Request: Count how many lines in the records below contain the word "pixels", and give only that number.

Extracted material:
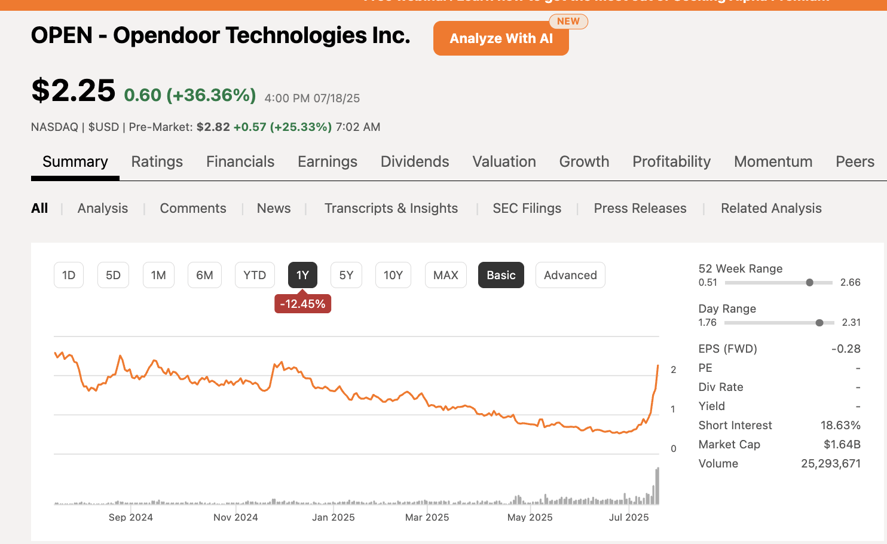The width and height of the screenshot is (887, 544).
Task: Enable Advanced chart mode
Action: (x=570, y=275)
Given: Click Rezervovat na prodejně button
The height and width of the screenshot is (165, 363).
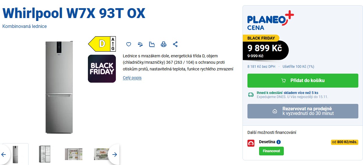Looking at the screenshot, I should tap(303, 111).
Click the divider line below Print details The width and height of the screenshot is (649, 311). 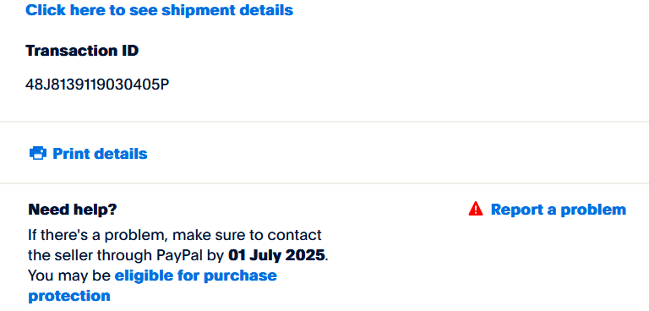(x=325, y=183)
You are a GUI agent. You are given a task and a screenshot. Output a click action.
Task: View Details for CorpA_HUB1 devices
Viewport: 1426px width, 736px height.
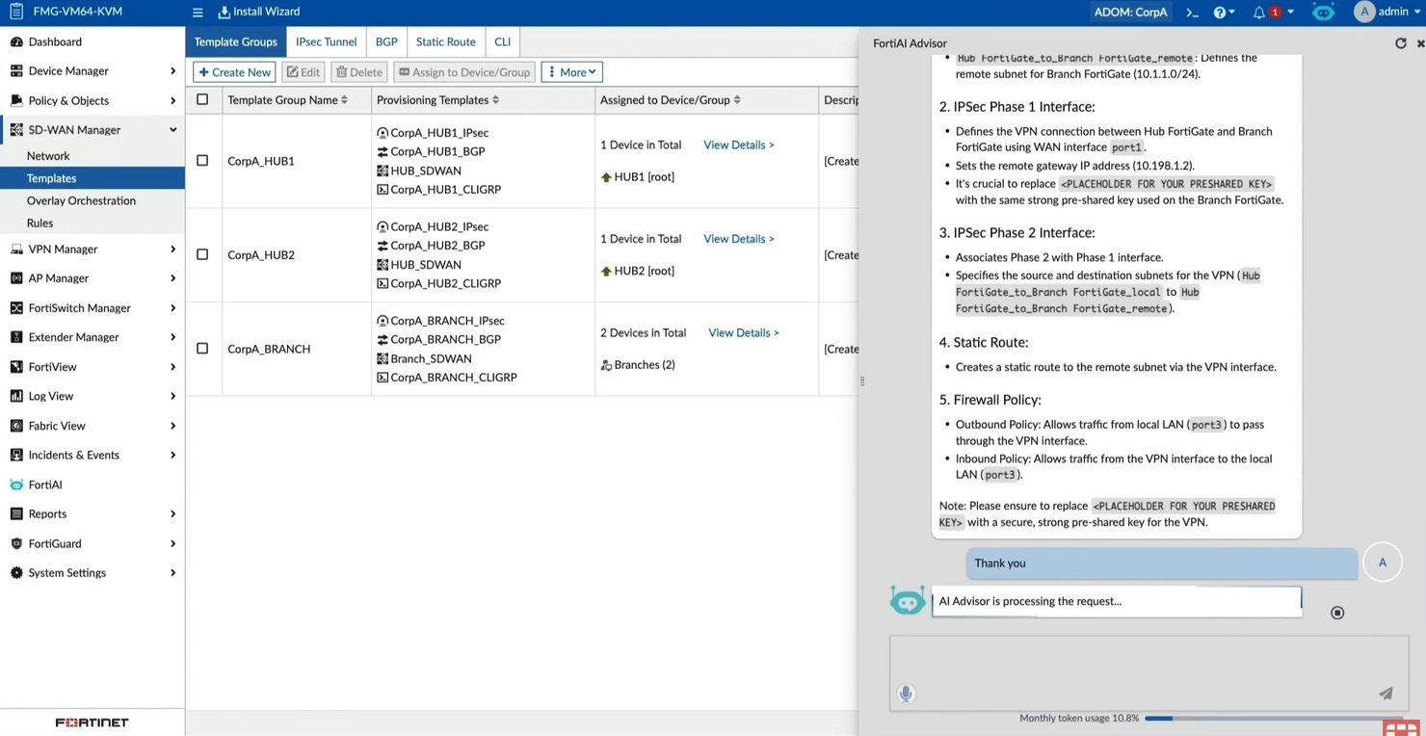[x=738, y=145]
* * *
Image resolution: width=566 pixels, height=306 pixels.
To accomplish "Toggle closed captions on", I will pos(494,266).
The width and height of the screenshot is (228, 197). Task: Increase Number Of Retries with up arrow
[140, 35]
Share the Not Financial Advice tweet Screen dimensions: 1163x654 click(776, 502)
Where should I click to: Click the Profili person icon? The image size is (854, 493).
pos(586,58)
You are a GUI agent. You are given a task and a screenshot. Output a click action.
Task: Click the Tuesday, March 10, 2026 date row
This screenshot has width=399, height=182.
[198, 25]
* * *
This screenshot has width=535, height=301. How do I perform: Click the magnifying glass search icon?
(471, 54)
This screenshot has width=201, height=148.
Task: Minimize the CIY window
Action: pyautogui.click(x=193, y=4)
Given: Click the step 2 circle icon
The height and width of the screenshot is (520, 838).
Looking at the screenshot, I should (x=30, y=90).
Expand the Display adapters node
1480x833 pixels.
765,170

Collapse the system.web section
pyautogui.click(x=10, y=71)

Answer in full: 2